10 Matching Annotations
  1. Aug 2020
    1. Americans have been led to believe that intelligence is like body weight, and the different intellectual levels of different people can be measured on a single, standardized weight scale.

      Conflating intelligence with achievement is dishonest. Cognitive tests measure supposed innate ability, while achievement tests measure what students have learned.

    2. To believe in the existence of any sort of racial hierarchy is actually to believe in a racist idea. The achievement gap between the races–with Whites and Asians at the top and Blacks and Latinos at the bottom–is a racial hierarchy. And this popular racial hierarchy has been constructed by our religious faith in standardized testing.

      If the "achievement gap" as a concept was founded on the belief in a racial hierarchy, that in fact would be aa "racist idea." Yet, the achievement gap's most literal definition is the racialized gaps in outcomes specifically on achievement (not IQ) tests. Achievement tests measure what students have learned and what they can demonstrate that they learned. If there is a racial hierarchy that is formed out of the assessment process it isn't in the process itself as much as in the teaching and learning outcomes from the system.

  2. Feb 2019
    1. Let’s get something straight: The pre-Katrina school system was actually horrible. It was the second lowest-performing district in a state which perennially has been at or near the bottom of national education rankings. Nearly half of public school students didn’t graduate from high school. Most school buildings were in a sorry state of disrepair. Corruption pervaded nearly every level of the school system. In short, anyone who experienced the educational disaster that was New Orleans Public Schools prior to the storm would have to be delusional to assert otherwise.

      It seems as though Katrina washed a city's mind clean, and now no one remembers the previous school district was the most corrupt in the country.

    2. Given that fact, most journalists would probably turn to someone else for an unbiased view on charters or, at the very least, give readers a clearer picture of his background.

      This is how we know "journalists" are doing lazy field work in NOLA. They always come up with the same few people for quotes. How is that?

  3. Jul 2016
    1. Pushing Hillary can wait until after she is elected.

      This is the type of thing writers say when they have their own children in expensive schools. For others desperately needing better options now, this is a sad example of how far off base our talented 10th can be.

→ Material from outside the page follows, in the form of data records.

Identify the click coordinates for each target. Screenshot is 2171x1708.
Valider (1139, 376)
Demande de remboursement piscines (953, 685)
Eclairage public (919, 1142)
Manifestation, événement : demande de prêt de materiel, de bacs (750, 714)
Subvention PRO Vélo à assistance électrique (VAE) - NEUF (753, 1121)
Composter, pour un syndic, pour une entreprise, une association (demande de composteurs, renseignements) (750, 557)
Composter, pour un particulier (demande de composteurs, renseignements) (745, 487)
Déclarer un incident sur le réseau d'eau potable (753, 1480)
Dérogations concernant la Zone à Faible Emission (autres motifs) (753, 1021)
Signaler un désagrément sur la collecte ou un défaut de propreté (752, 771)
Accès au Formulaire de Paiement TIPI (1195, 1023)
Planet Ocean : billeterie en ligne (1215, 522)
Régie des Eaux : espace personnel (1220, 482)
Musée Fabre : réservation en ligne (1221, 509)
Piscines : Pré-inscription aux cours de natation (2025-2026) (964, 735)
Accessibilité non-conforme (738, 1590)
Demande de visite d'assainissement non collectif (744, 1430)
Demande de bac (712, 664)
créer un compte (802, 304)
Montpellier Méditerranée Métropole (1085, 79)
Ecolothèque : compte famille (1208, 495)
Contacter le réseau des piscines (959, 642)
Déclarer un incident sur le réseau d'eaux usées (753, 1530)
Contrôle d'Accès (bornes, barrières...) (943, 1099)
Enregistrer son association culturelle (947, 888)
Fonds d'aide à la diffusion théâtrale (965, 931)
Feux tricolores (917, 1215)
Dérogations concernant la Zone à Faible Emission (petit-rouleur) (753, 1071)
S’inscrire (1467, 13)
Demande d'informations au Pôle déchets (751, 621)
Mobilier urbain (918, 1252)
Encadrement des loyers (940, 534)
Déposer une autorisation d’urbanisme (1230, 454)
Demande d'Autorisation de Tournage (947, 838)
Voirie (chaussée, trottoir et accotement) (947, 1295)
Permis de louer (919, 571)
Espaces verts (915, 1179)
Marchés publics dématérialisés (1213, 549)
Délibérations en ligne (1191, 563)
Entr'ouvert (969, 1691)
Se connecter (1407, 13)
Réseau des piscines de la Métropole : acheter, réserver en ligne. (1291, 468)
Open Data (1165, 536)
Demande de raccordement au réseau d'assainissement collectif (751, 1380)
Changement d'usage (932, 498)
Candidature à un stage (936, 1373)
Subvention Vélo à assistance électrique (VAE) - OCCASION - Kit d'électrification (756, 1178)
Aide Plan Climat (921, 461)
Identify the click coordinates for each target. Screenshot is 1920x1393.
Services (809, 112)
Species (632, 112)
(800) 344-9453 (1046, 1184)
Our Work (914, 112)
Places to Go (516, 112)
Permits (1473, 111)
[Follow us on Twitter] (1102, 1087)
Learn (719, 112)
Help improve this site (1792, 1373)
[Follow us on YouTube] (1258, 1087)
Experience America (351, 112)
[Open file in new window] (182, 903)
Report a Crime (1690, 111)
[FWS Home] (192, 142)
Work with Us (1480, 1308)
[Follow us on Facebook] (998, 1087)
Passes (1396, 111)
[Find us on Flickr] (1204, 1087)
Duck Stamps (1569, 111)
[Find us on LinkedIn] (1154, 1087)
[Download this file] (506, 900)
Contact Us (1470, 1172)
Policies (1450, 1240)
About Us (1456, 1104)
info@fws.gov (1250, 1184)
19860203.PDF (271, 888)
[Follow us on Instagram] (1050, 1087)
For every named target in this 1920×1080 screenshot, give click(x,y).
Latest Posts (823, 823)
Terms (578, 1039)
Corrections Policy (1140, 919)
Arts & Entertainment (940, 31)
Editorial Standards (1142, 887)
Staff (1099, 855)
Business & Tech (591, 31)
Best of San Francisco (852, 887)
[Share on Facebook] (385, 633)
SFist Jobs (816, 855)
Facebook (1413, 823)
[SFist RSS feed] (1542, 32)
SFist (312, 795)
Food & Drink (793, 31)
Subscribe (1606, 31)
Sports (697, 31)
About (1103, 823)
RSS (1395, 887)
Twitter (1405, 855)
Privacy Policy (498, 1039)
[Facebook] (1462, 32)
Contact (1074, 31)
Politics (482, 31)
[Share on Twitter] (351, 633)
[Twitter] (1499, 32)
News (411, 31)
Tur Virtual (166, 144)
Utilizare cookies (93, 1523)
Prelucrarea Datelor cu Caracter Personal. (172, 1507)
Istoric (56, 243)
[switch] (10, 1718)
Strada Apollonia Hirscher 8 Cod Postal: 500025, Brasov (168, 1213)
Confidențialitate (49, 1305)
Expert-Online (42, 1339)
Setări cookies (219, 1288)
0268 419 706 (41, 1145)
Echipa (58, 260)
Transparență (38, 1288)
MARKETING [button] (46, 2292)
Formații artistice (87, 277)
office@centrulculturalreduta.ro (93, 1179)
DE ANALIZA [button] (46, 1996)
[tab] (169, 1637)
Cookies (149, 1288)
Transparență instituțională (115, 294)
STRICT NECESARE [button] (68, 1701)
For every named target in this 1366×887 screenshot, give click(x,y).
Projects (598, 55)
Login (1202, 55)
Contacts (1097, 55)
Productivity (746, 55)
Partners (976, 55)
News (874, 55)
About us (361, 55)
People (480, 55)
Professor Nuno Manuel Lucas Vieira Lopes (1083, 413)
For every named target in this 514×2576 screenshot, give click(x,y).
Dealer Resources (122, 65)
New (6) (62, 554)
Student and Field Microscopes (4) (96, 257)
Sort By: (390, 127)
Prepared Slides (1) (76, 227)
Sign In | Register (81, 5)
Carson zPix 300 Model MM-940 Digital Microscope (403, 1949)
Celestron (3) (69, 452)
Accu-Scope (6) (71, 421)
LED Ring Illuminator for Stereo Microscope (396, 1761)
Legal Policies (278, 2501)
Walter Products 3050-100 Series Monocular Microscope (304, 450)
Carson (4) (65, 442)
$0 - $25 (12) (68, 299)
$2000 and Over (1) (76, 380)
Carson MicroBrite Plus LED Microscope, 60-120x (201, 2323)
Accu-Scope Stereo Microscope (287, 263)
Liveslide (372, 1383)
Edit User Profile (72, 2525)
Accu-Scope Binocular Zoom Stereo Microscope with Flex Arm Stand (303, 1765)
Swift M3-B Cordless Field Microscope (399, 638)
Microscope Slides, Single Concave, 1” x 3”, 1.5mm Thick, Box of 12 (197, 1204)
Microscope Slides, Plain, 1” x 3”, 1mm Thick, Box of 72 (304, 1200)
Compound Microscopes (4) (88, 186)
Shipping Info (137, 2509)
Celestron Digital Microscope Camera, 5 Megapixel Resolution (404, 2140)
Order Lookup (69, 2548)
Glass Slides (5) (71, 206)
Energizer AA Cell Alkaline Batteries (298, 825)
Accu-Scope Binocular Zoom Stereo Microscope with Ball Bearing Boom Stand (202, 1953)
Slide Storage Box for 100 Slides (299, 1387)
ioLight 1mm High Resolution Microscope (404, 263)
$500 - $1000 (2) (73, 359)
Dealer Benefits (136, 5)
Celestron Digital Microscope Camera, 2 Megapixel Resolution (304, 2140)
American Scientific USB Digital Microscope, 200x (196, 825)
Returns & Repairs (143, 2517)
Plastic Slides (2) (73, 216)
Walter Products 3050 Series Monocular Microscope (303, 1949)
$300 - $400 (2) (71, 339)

    2. The real bait and switch is reformers’ selling school choice as justice. Too few are buying.

      This is not true.

      First, there is nothing just about limiting school options just to those - like the author - who can afford private schools, or to move where public schools perform well.

      Second, no one is "selling" school choice. When choice programs are offered they find high demand from low-income parents seeking better opportunities for their children. The programs sell themselves when offered.

      Finally, failing to acknowledge the cynical attempt by teachers' unions to trap poor students into the schools where their members earn a living is intellectually corrupt.

    3. political victory

      In fact, this "victory" threatens to make public education less accountable to expecting better results for low-income students.

    4. President Obama

      Sadly, President Obama is no longer the Democratic candidate for the office of U.S. president. Hillary Clinton is the candidate. Google it. It's true.

    5. political process

      Democrats For Education Reform are working within the political process by supporting candidates brave enough the educational hegemony that resists policies known to improve student outcomes. Among those policies are the development of independent public schools and expanding educational options for marginalized communities. DFER also holds politicians to account when they fail to support reasonable reforms to public education.

    6. Reformers’ selling school choice as justice

      Should low-income students have access to the same private schools that the author has?